Ayant eu l'occasion d'écouter parler sa première femme cet automne, Lynn Margulis, j'étais déjà porté à me souvenir de Sagan. J'ai grandi en lisant ses classiques. Après avoir suivi religieusement la première diffusion de Cosmos, j'avais obtenu le livre éponyme en traduction française, puis j'avais acquis en anglais Comet. Et j'avais bien entendu sur mes tablettes Cosmic Connection, Broca's Brain et The Dragons of Eden en livre de poche. Sagan n'était pas de ceux qui crachaient sur la science-fiction : non seulement il citait Burroughs, mais il avait signé un roman (Contact) sur le tard. Tout en vulgarisant la science et l'exploration spatiale, il ne méprisait pas non plus d'écrire avec passion sur l'histoire des sciences et des techniques. Cette combinaison d'intérêts est toujours au cœur de ce que je fais.
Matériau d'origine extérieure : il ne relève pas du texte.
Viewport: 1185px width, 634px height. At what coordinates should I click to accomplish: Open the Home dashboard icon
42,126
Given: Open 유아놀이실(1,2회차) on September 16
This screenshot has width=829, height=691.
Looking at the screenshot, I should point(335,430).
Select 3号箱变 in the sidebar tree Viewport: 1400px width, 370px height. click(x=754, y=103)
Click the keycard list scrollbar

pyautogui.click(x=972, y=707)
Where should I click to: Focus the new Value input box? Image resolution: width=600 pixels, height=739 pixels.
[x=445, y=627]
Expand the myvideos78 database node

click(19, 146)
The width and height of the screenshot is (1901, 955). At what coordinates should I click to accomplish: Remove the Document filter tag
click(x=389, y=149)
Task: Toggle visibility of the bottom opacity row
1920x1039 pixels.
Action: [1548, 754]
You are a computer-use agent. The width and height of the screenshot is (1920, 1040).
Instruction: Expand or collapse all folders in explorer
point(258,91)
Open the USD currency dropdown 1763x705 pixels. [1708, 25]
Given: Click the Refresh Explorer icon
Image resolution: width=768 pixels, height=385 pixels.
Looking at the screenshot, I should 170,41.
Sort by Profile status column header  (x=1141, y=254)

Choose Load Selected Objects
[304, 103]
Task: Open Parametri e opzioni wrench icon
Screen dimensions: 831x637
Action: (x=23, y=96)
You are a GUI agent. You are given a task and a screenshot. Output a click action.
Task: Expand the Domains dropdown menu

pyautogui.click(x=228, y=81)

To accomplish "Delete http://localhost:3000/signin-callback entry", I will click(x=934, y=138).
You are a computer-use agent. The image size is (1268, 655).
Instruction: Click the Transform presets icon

André Gide aurait souvent dit (ou non) en répondant à la question de savoir qui était le plus grand poète français, que c'était « Victor Hugo, hélas ! ». Le sens de l'interjection n'est pas si clair. Gide regrettait-il que ce fût un auteur si prolifique qu'il avait parfois versé dans la facilité? Ou regrettait-il qu'il n'eût pas été remplacé depuis sa mort?

(Ce que Gide a écrit dans le volume 24 de la revue L'Ermitage en 1902, en réponse à la question un peu longuette de la rédaction : QUEL EST VOTRE POÈTE? Il s'agit, bien entendu, du XIXe siècle; et, pour éviter un double emploi avec de précédentes consultations (l'élection d'un prince des poètes, etc.), nous demandons que l'on n'indique ici aucun poète vivant., c'est quelque chose de légèrement différent : « Hugo, — hélas ! ». On peut aussi lire là-dessus Justin O'Brien dans The French Review en avril 1964.)

Aux États-Unis, bon nombre d'astronomes et d'historiens des sciences, si on leur demandait qui était le plus grand vulgarisateur des sciences et de leur histoire, répondraient sans doute, eux aussi, « Carl Sagan, hélas ! » Car on lui reproche beaucoup de péchés. Les uns trouvent qu'il a trop souvent fait intervenir, dans ses textes sur l'astronomie, sa passion pour la recherche d'autres intelligences dans l'Univers. Les autres trouvent surannée sa conviction progressiste que la science est la meilleure voie de l'élévation humaine.

Mais ce soupir exprime sans doute la même part de regret présente dans la réponse de Gide. Même si des vulgarisateurs brillants (et plus érudits encore) ont pris la relève de Sagan, ils n'ont pas conquis la même audience. Et donc, Carl Sagan nous manque encore...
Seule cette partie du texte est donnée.